As COVID-19 spread across Colorado in the spring, sewing skills were suddenly in high demand.

Outdoor manufacturers like Melanzana in Leadville, Phunkshun Wear in Denver, and Osprey’s pack repair team in Cortez pivoted from their usual catalog to face masks, as did numerous home-based sewers.

It was a shot in the arm for Colorado’s cut-and-sew industry, which has withered as manufacturing largely migrated overseas over the last 40 years. But can the mask boom sustain a broader comeback for the sector?

Carol Engel-Enright, professor and researcher in Colorado State University’s Design and Merchandising Department, says the pivot to mask-making helped highlight the lack of domestic manufacturing capacity and led to some big questions. “Wouldn’t it be great if this kind of manufacturing could continue, and what’s the next step?” she muses.

There are no easy answers, however, as she reels off several impediments to a cut-and-sew comeback in Colorado and the country at large, including labor costs, consumers’ reluctance to spend more for domestic goods, and the dearth of a skilled sewing workforce in the state.

“The issue’s always been the sewing line itself, and the person handling the material,” Engel-Enright says. “Automation is not yet possible, but there may be some opportunities in the future where it can be a different construction process that might leapfrog the technology. That’s what we’ve all been looking for.”

The supply chain is yet another hurdle, she adds. Most fabric suppliers are focused on Asia for obvious reasons. In most cases, domestic manufacturers are sourcing their fabric from China, but with suppliers geared around mass production, it is difficult for small manufacturers to hit minimums.

While some offshoring is inevitable, domestic apparel manufacturers have some competitive advantages, namely flexibility and speed, Engel-Enright says. “You have to think beyond the stitch.”

That aligns with Abbey Samuelson’s approach. The Winter Park-based fashion designer opened Rocky Mountain Design House in Winter Park in mid-2020 after a year of construction. “The whole goal is to bring the sewing trade skills more respect,” Samuelson says. “It’s pretty much a dying art.”

In response, she bought nine industrial sewing machines for her new facility, a combination manufacturing facility/retail shop/event and education venue, with cut-and-sew capacity for her own clothing brands (Lavender Elephant and Troublesome Threads, among others), as well as gear repair and consulting work.

Before the grand opening, Samuelson started making masks in March, and sold out six times in the first four days. A peak of six employees sewed a total of more than 4,000 masks. “I actually gained employees, because they left the bars,” she says. “They left food and beverage when the pandemic happened, and they wanted to find something more fulfilling.”

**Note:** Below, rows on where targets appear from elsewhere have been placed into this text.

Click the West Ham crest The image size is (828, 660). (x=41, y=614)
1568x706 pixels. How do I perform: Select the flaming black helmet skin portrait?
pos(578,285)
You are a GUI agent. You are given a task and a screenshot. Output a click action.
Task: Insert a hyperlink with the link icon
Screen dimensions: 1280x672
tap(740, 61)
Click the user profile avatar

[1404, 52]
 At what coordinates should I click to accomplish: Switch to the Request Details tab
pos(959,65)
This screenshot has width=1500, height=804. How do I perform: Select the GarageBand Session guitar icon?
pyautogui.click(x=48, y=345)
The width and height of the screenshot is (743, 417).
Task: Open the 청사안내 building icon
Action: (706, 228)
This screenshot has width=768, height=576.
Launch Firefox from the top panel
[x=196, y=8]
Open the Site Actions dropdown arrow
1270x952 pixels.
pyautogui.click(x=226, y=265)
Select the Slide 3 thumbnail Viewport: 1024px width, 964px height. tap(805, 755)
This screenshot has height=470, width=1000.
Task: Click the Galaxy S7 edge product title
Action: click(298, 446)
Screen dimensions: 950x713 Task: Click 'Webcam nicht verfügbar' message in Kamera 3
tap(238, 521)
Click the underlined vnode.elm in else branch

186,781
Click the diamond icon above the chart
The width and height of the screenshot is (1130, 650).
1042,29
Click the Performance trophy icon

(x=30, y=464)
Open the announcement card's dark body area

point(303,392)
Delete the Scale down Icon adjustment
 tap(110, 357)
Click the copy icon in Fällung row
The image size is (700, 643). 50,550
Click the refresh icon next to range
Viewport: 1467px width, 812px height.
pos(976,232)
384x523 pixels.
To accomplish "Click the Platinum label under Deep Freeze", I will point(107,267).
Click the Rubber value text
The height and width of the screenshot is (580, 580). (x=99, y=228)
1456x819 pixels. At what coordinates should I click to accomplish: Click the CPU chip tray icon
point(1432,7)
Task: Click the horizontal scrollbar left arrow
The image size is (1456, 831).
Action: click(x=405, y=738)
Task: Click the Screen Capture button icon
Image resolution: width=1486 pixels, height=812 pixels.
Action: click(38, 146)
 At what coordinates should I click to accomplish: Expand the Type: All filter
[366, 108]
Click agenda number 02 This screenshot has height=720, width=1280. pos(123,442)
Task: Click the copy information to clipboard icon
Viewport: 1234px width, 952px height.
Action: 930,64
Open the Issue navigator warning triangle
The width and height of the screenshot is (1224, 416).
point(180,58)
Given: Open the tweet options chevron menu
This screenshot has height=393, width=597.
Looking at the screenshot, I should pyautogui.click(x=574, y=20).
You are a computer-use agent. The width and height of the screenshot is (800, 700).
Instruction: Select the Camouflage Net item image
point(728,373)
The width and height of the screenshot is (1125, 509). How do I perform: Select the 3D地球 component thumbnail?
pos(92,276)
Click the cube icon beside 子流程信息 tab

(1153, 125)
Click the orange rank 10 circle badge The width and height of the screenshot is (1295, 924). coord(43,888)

Adds Samuelson: “I was seven months pregnant, my brother died in a tragic car accident, and I was just sewing masks until three in the morning. It was the only thing I could do to get through the pandemic environment, being pregnant, and grieving. I found such a calling: I could make these masks and I could teach others how to make these masks.”

Now down to four employees, Samuelson is appreciative of the spotlight on sewing during the pandemic, but awareness isn’t enough to sustain the industry. “There’s a lot that needs to happen,” she says. “People need to be able to do the work, and people need to be willing to pay for it. It has to be back in the schools.”

A pro snowboarder turned fashion designer and consultant, J.J. Collier of Collier Brands in Boulder describes another wrinkle. “It’s super hard,” he says. “Sewing will drive you to drink. I’ve been at it for years and I can finally set a fly properly.”

As clothing and outerwear leaders moved to increasingly complex designs, a “me too” mindset pushed the competition down the same path. To spur cut-and-sew manufacturing in Colorado, it’s time to get back to basics, Collier argues. “What happened to beautifully considered stuff that does what you need it to do?”